Showing posts with label book editors. Show all posts
Showing posts with label book editors. Show all posts

Monday, August 27, 2012

A Reader's Perspective: Indie Publishing: Editing

#3 on my list from a reader's point of view: editing.

I've talked on this blog before about how much I love editors. Sure, I use the word as a grave insult at times, but I love them. ("You're an idiot." "Oh, yeah? Well, you're an editor!")
Every author and every book need an editor. Again, money's usually an issue for indie authors, especially new ones, but hire an editor. And just because someone says s/he's an editor, don't take her/his word for it. Check them out. Talk to previous clients. Read previous clients' books. If you spot problems in those books, then maybe that editor isn't for you.

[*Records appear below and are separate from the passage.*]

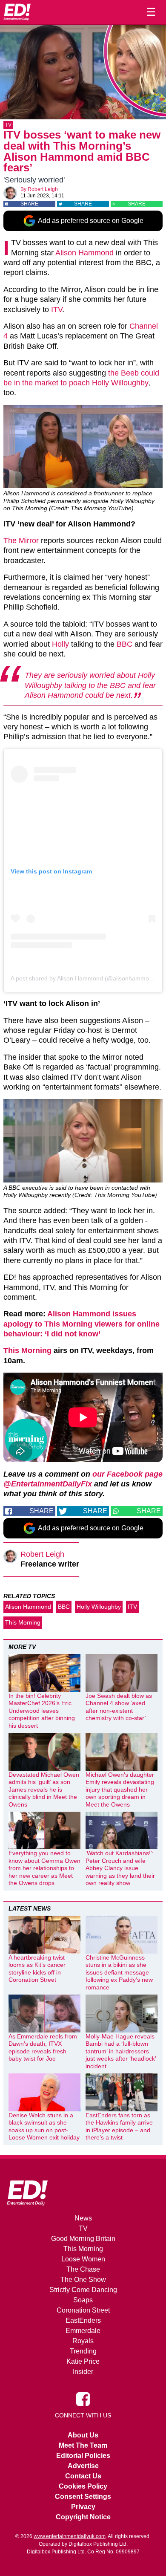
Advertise (83, 2465)
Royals (83, 2341)
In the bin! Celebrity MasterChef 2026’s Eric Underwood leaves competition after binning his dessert (42, 1710)
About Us (83, 2435)
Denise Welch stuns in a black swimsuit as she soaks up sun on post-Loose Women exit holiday (44, 2126)
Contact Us (83, 2476)
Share (29, 204)
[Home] (17, 12)
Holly (60, 644)
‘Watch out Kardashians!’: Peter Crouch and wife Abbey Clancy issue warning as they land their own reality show (120, 1868)
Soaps (83, 2300)
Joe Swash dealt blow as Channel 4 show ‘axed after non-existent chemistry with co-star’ (119, 1707)
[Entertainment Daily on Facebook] (83, 2398)
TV (8, 125)
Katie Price (83, 2361)
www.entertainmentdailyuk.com (70, 2536)
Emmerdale (83, 2330)
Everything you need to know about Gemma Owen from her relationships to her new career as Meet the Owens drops (44, 1868)
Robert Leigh (43, 189)
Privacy (83, 2506)
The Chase (83, 2269)
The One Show (83, 2279)
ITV (56, 309)
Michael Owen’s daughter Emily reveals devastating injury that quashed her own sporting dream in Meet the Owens (120, 1789)
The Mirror (21, 540)
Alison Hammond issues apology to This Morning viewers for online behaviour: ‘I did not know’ (81, 1324)
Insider (83, 2371)
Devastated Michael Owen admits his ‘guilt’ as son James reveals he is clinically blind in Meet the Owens (44, 1789)
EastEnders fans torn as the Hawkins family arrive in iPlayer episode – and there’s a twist (119, 2126)
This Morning (27, 1350)
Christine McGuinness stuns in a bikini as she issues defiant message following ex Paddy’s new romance (119, 1972)
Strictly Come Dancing (83, 2289)
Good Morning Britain (83, 2238)
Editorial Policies (83, 2455)
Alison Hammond (84, 253)
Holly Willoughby (99, 1606)
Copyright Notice (83, 2517)
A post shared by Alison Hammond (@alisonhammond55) (88, 978)
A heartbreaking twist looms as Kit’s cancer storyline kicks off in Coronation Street (37, 1968)
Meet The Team (83, 2445)
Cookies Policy (83, 2486)
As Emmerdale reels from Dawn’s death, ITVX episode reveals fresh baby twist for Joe (43, 2047)
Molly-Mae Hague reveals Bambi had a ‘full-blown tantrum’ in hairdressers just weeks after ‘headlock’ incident (121, 2051)
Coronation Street (83, 2310)
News (83, 2218)
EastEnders (83, 2320)
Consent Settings (83, 2496)
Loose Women (83, 2259)
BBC (124, 644)
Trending (83, 2351)
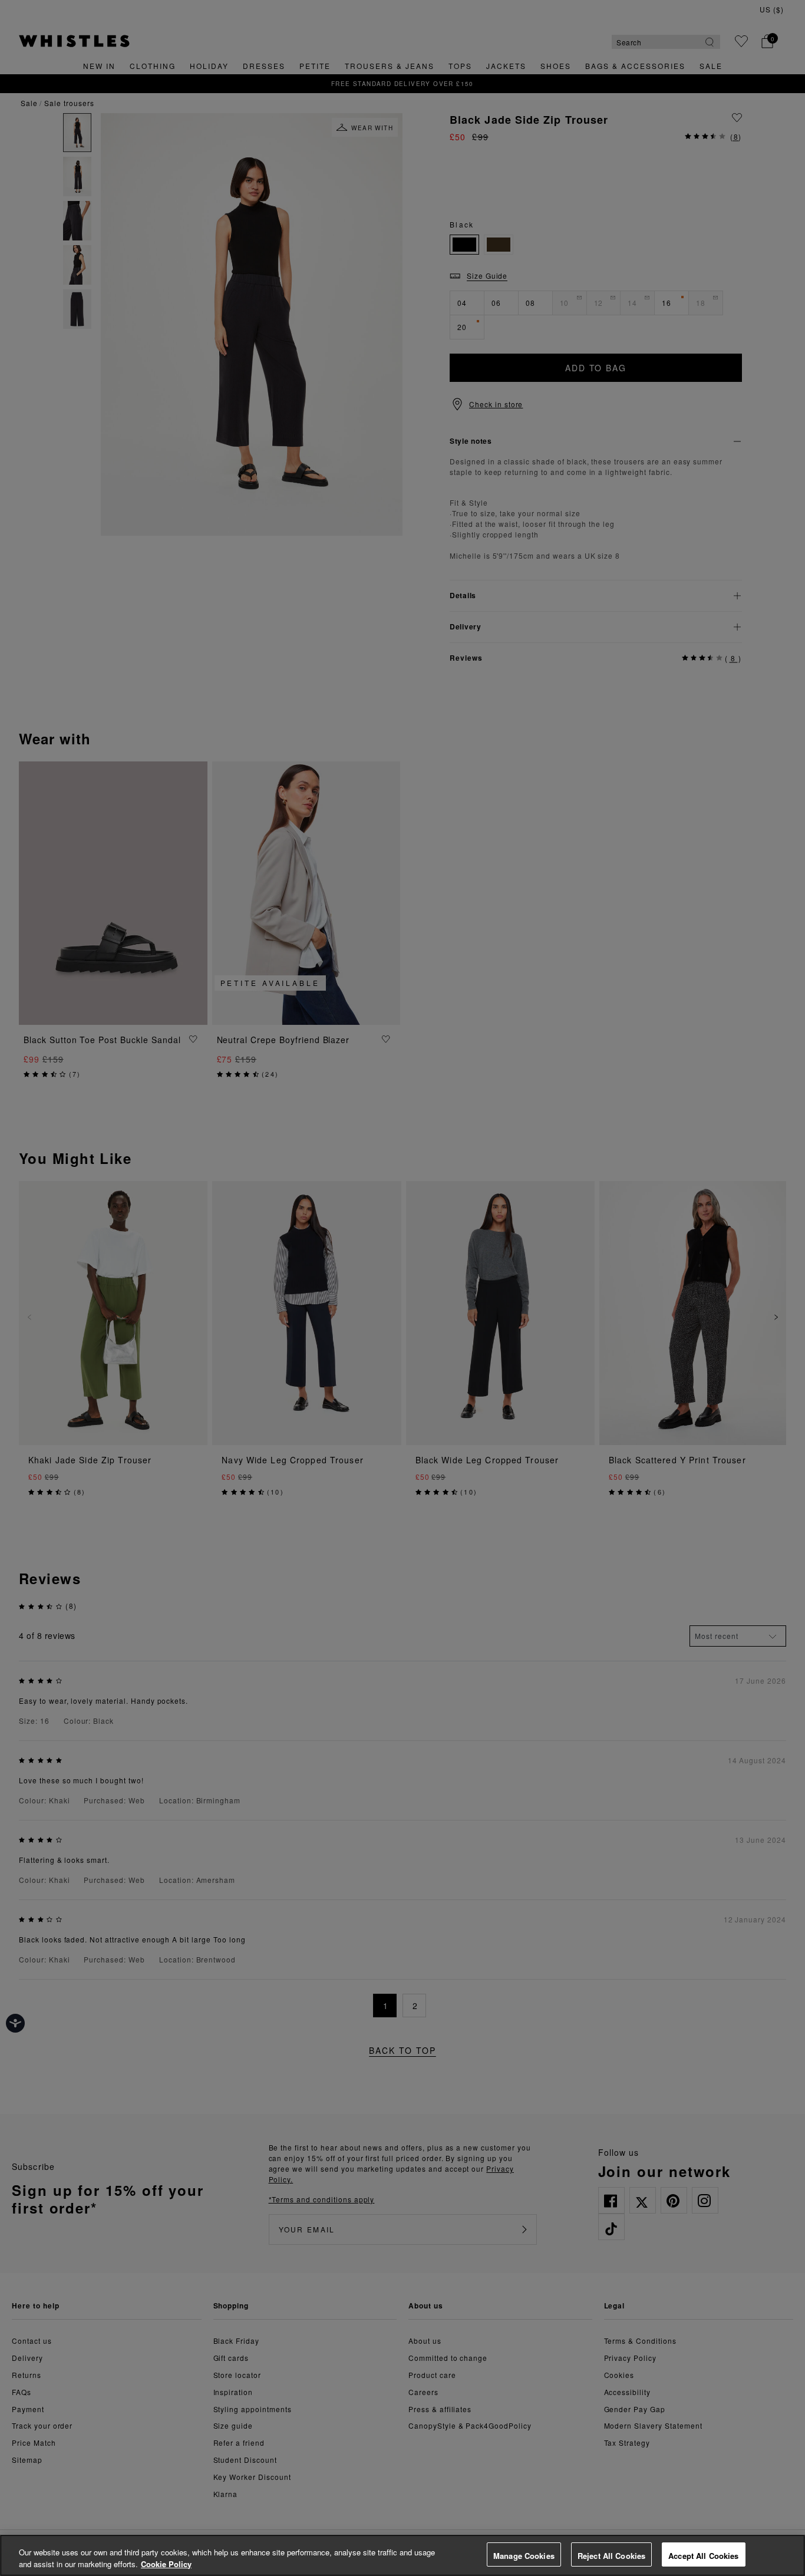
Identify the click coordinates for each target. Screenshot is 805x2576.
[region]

An editor's job is to make a book better. (I'll stick with she because, while I know there are male editors out there, I've never actually seen one.) She's supposed to catch when your characters are acting out of character, when your plot is full of coincidences, when stuff doesn't make sense, when you could drive a Mack truck through the holes, when the conflict is insufficient and when the ending is too rushed or unsatisfying.
Editing is a talent.
Editing is a talent.

Not just anyone who wants to be an editor can be. So her friends tell her she's a good critiquer. Well, my friends tell me that, too, but I'd be a lousy editor. I've got some strengths, but I've got more weaknesses. My writers' group of seventeen or so professional authors, all combined, could make two, probably three good editors.  
A bad editor, granted, is worse than no editor at all. But that's where your powers for research come into play: you not only have to find an editor who gets your voice and your story, but she's got to have that editing talent, too. To quote my indie-pubbed friend M. A. Golla, easy-peasy, right?

(The above is my thoughts as a reader in what I'm looking for in indie-published books.)